Yes, it does. Sending the job advertisement text to third-party API servers makes it accessible to those third parties, which violates the terms of the NDA.
Considering the terms of the NDA, are teams expected to develop their solutions locally on their own machines, or does the possible restriction on third party APIs extend to spinning up remote GPU machines for model training?
No, you don't have to develop your solution locally. You can use cloud infrastructure as long as access to the data is restricted to those who have signed the NDA. This means you are responsible for ensuring the security of the cloud resources you use. You must control who can access the data and ensure that data transmission between your local machines and the cloud is secure, such as through encryption.

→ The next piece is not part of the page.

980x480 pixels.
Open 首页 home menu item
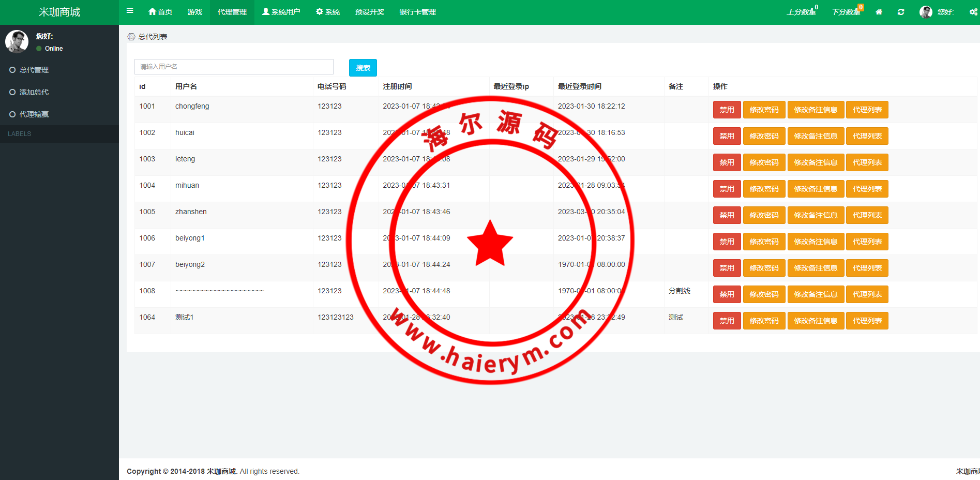pos(160,12)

Our team has made 2 failed and 1 successful submission. The performance ranking states that we've made 3 submission. Are we still able to make 9 successful submissions?
Failed submissions DO NOT count towards the submission limits. Only valid, successful submissions are counted.
We will periodically make corrections on the performance ranking page and adjust for failed attempts.
Even if the performance ranking currently indicates the total number of submissions which includes failed attempts, we will check the total number of VALID submissions during the evaluation phase and disregard all FAILED attempts, ensuring that each team is allowed 10 VALID submissions.